---------- EXTRACTED ENTRIES ----------
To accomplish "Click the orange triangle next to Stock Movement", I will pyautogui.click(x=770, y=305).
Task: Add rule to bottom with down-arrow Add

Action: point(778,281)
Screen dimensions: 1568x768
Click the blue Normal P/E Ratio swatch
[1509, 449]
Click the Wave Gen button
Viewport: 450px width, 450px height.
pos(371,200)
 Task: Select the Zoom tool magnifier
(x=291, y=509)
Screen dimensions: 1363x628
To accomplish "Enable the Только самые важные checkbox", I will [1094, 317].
----------
PROBLEM STATEMENT:
Render the records from the line containing "Task: Add rule to bottom with down-arrow Add" through the end of the records as a JSON list of strings, with one string per line and blank lines omitted.

TASK RESPONSE:
[
  "Task: Add rule to bottom with down-arrow Add",
  "Action: point(778,281)",
  "Screen dimensions: 1568x768",
  "Click the blue Normal P/E Ratio swatch",
  "[1509, 449]",
  "Click the Wave Gen button",
  "Viewport: 450px width, 450px height.",
  "pos(371,200)",
  " Task: Select the Zoom tool magnifier",
  "(x=291, y=509)",
  "Screen dimensions: 1363x628",
  "To accomplish \"Enable the Только самые важные checkbox\", I will [1094, 317]."
]